Le président du syndicat des journalistes de Kirkuk, Osman Fuad, a rappelé que sous le régime de Barzani, les journalistes n’ont pas le droit de s’opposer, de poser des questions ou de protester. Quand les professeurs, les employés du service public ou les représentants de la société civile font valoir leurs droits, les journalistes essaient de les faire entendre. C’est la raison pour laquelle ils sont visés. Pour le syndicaliste, il n’y a plus de liberté d’expression dans la région kurde d’Irak. Les journalistes sont contraints de s’associer à un camp politique. Leur travail est dangereux, et ils finissent massacrés. Contre ceux qui détiennent le pouvoir économique ou politique, déplore Osman, les journalistes n’ont aucune chance, et ils sont alors obligés de n’être plus que les esclaves des partis en présence. Des dizaines de journalistes ont déjà été tués, et aucun responsable n’a été arrêté, ce qui fait craindre que ce soit le gouvernement qui soit derrière ces meurtres. Rien que pour Kirkuk, on en est déjà à 11 journalistes assassinés. Il y avait auparavant des dizaines de journaux dans la ville, il n’y en a plus qu’un seul.

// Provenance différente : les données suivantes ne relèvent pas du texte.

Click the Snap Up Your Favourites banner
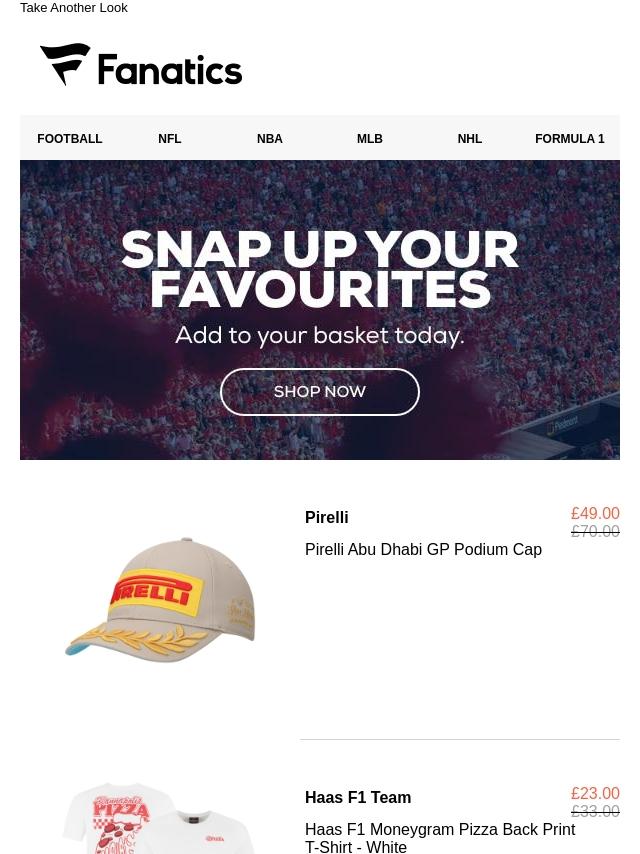The image size is (640, 854). [x=320, y=309]
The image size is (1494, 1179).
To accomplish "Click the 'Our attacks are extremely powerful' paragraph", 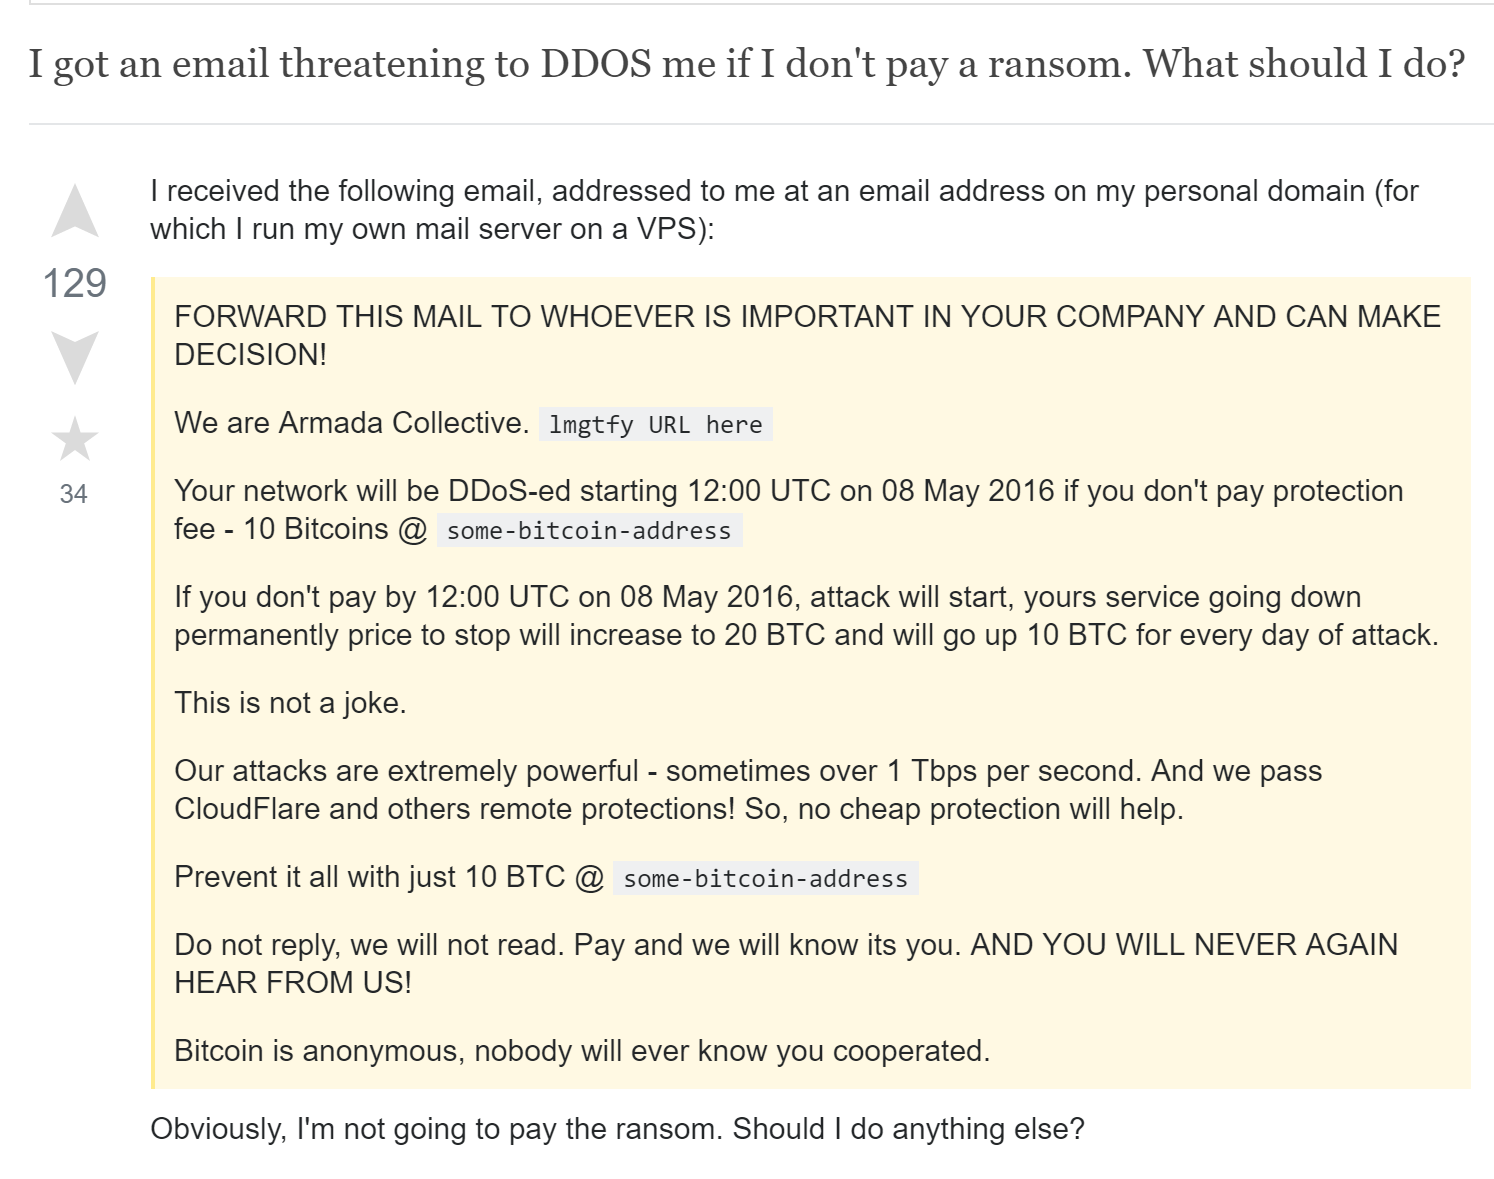I will tap(748, 790).
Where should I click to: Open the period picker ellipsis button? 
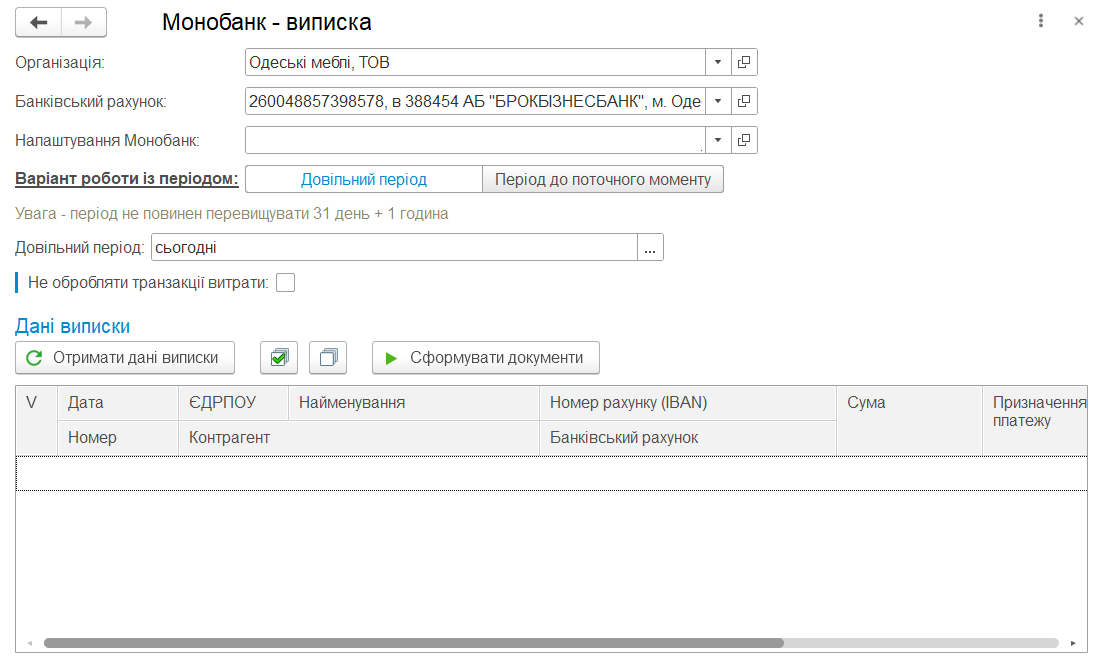pyautogui.click(x=650, y=248)
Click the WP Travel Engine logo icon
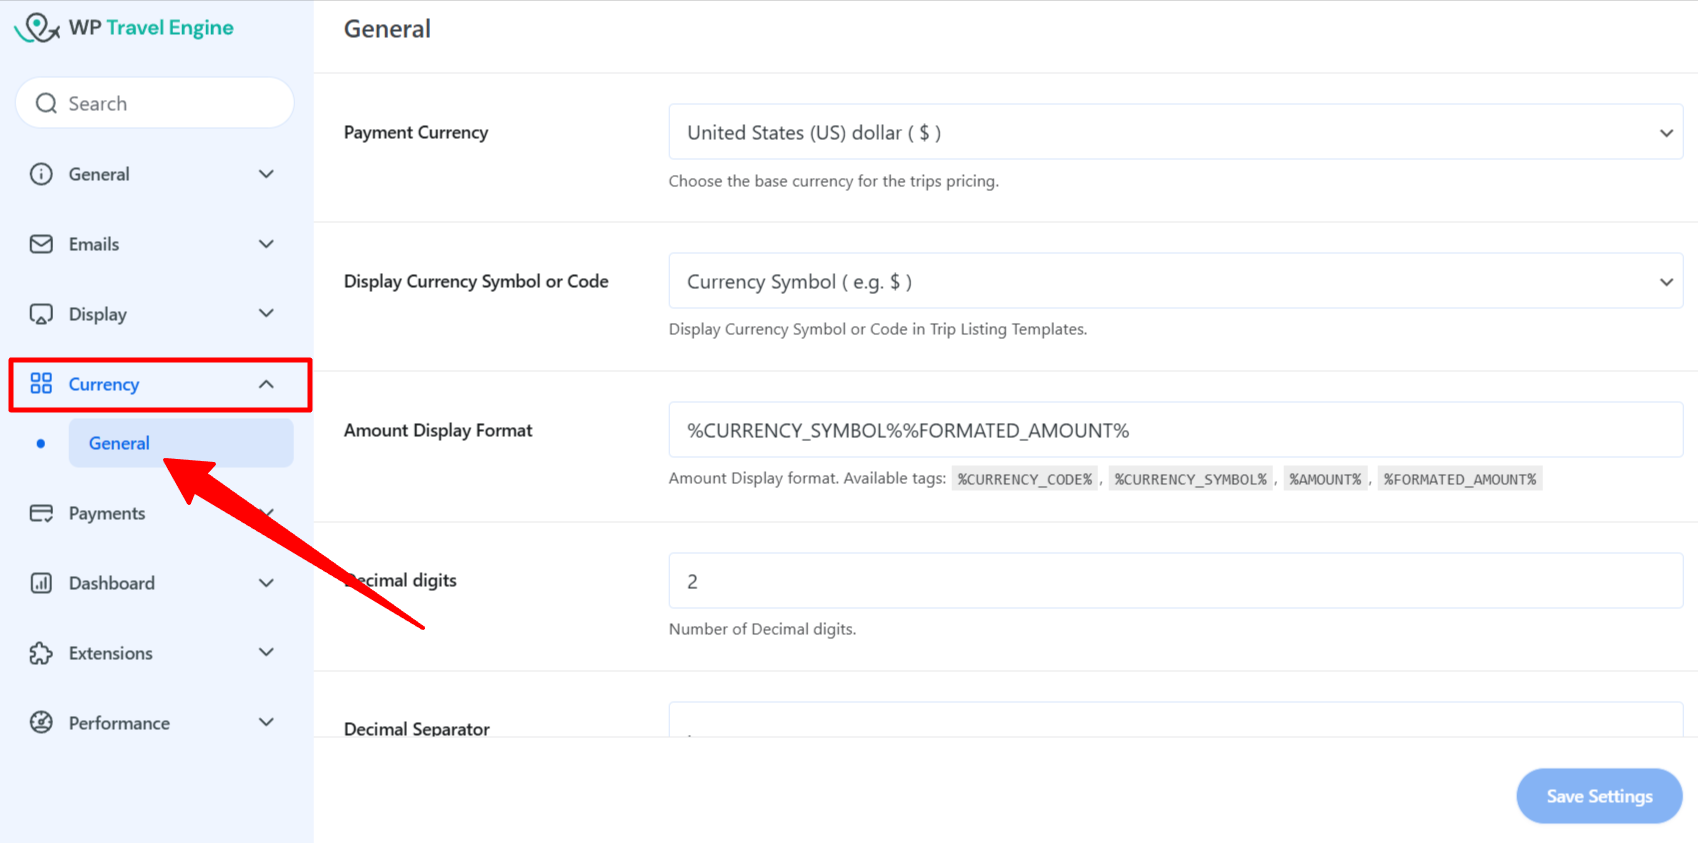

En Turquie, la journaliste Müjgan Ekin est portée disparue depuis 50 jours. Elle travaillait pour la chaine de télévision Özgür Gün. Les responsables du mouvement démocratique des peuples, le HDK ainsi que le mouvement des femmes libres TJA ont lancé ce mercredi un appel à la presse depuis le bureau du Hdp d’Adana pour qu’enfin on puisse avoir de ses nouvelles.

En France, la société de diffusion par satellites Eutelsat avait été condamnée le 16 novembre par le tribunal de commerce de paris pour avoir mis un terme à la diffusion des chaines kurdes Med Nuce et Newroz TV.
Et pourtant, les deux chaines ne sont toujours pas rediffusées. Eutelsat veut imposer un nouveau contrat aux deux chaines, un contrat qui permettrait à Eutelsat de mettre un terme aux diffusions sans procédures légales.

Le combat des avocats des deux chaînes kurdes n’est donc pas terminé. Il faut dire qu’Eutelsat vient de lancer ce lundi un satellite de l’armée turque, Göktürk 1, pour une somme proche du milliard de dollars. 

Mais il y a de bonnes nouvelles : Zehra Dogan, la journaliste de l’agence Jinha, qui avait notamment couvert les évènements tragiques de Nuseybin, a été libérée. Emprisonnée depuis le 21 juillet, une campagne de soutien par cartes postales solidaires avait été lancée par le journal Kedistan. En liberté provisoire, elle sera jugée au mois de février 2017.

Enfin, il semble que Bob l’éponge, la star des enfants, soit quand même lavée des soupçons de terrorisme. La diffusion de la chaine Zarok Tv, une chaine de dessins animés et de programmes pour les petits a repris, après avoir été fermée sur décret ce 28 septembre.